TU Delft researchers and 20 partners will develop reliable and safe wireless broadband connections using light instead of radio waves. They anticipate that this technology will securely send and process digital data at high speeds, with low latency. For this research project, the team has been awarded €4.1 million from the Dutch Research Council’s (NWO) Perspectief program. TU Delft is also participating in the other five consortia that received Perspectief funding.
The consortium will develop the technology that ultimately may enable a ‘network of networks, in which satellite communications are seamlessly integrated with ground-based networks to provide satellite-to-satellite Network Functions Virtualisation (NFV) and Software-Defined Networking (SDN). This simplified integration between terrestrial and satellite networks – free-space optical communication (FSO) – will open up new opportunities for the Internet of Things (IoT) and more accurate weather forecasting, for example. The consortium anticipates that the huge amount of available bandwidth, inherent security, little latency, and license-free operation will result in a 10- to 100-fold increase in wireless connectivity.
Wi-Fi and other wireless communications techniques are excellent, but they have their limits: there’s only so much data you can squeeze into the radiofrequency spectrum. Even with advanced signal modulation and spatial multiplexing techniques, it struggles to keep up with the exponentially growing data demand. 5G has to annex another part of the electromagnetic spectrum – the millimeter-wave domain – to open up additional capacity.
In the visible and infrared spectrum, there’s more bandwidth obtainable. Packets of light have been running through optical fibers for years, at high speed and with low latency and great energy efficiency. Attempts to release these photons from their glass prisons begun years ago, but there is still some work to do before radio waves get serious competition from optical wireless communication.
Six consortia in the Netherlands
TU Delft is participating in the six consortia that have been awarded a Perspectief grant. The Perspectief program is characterized in particular by the composition of the consortia: all the key players required to devise and develop practical solutions for real-life situations participate in these programs. To create a new paradigm for wireless communication that can be deployed safely and efficiently anytime, anywhere, the consortium’s academic team collaborates with companies from the aerospace industry and the high-end technology industry. The collaboration between technical universities (TU Delft, Eindhoven University of Technology, and Twente University), and Leiden University and the Vrije Universiteit in Amsterdam connect different worlds – from satellites in space to users at home.
I am extremely pleased that our Optical Wireless Superhighways address applications at all length scales, from meter distances for indoor applications to thousands of kilometers in space, bringing together both the terrestrial and the space domains, says Prof. E.K.A. (Eberhard) Gill, who leads the program.
Consortium partners:
Flexible,
Royal Netherlands Aerospace Centre,
Signify (former Philips Lighting)
The Eindhoven University of Technology,
Competitive advantage
The big question is when the world will start building the optical wireless superhighways (FSO) that the consortium is visualizing. “That’s hard to tell. All we expect is that FSO is adopted increasingly.

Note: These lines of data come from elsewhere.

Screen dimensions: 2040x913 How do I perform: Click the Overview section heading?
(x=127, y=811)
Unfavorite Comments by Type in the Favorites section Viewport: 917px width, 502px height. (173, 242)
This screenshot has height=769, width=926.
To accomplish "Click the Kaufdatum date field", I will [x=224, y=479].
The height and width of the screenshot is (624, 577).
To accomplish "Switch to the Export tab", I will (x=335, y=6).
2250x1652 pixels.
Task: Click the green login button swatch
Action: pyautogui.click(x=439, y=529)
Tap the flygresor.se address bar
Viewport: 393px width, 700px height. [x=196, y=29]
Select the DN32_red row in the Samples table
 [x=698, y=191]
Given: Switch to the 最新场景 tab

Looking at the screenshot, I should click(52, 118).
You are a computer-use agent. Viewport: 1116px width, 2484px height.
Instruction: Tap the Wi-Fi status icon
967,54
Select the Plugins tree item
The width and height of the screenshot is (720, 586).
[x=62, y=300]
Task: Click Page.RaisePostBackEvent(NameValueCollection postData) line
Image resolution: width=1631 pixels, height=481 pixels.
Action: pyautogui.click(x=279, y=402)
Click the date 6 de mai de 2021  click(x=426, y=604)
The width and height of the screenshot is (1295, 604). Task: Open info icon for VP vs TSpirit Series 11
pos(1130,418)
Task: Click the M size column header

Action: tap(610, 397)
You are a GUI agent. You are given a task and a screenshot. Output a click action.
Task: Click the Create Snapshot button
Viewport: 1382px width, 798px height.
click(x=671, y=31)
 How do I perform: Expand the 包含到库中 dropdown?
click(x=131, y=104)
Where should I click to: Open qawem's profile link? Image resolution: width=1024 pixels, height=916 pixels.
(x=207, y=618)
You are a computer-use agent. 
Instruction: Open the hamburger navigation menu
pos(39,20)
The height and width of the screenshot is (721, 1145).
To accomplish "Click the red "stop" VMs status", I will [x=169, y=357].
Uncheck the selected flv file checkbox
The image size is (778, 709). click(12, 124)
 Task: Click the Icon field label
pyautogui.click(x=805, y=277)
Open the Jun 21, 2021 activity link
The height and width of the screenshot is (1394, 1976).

Originally, it might be in niche applications such as beaming data from earth observation satellites. As FSO develops and matures, it will enter into further mainstream applications. Ultimately, it will compete with RF. FSO will make RF not obsolete. It won’t take fifty years to reach maturity in FSO; we could see exciting applications in the next ten years. After all, there’s a need for it in our increasingly digital evolution – the demand for bandwidth keeps growing. It will be a big market, and the consortium will give the Dutch industry a significant competitive advantage.”